#### LESETEXT
########
Flüchtlinge helfen Flüchtlingen. Das ist das Ziel des Integrationsprojekts CORE. “Wir wollten nicht für die Menschen Programme zu entwickeln, sondern mit ihnen”, erklärt Ursula Struppe, Abteilungsleiterin der MA17 (Integration und Diversität). “Wir wollen Flüchtlinge nicht als Objekte von gut gemeinten Maßnahmen sehen, sondern als Subjekte und als Gestalter ihrer eigenen Geschichte und ihrer eigenen Lebenssituation”, so Struppe. Das Projekt besteht aus vielen Teil-Projekten, wovon eines ein Peer Mentoring-Projekt der MA17 ist. Flüchtlinge wurden dabei zu Experten in eigener Sache ausgebildet, die ihr Wissen innerhalb ihrer Community weitergeben sollen. 36 Flüchtlinge haben das Wissenstransfer-Programm im Juni 2017 abgeschlossen.
########
#### BEREITGESTELLTE DATEN

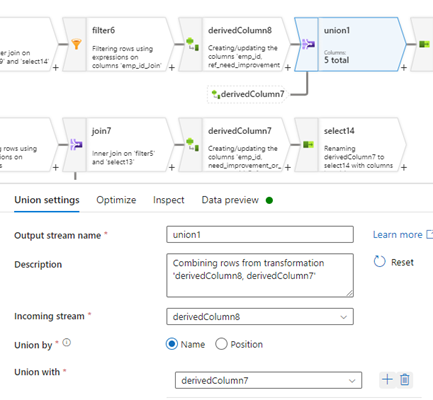Click the Description text area
The width and height of the screenshot is (433, 400).
[260, 275]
########
#### AUFGABE
Wie viele Flüchtlinge haben laut dem Lesetext im Juni 2017 das Wissenstransfer-Programm abgeschlossen? Die Daten stammen aus einer anderen Quelle.

#### LÖSUNG
36 Flüchtlinge.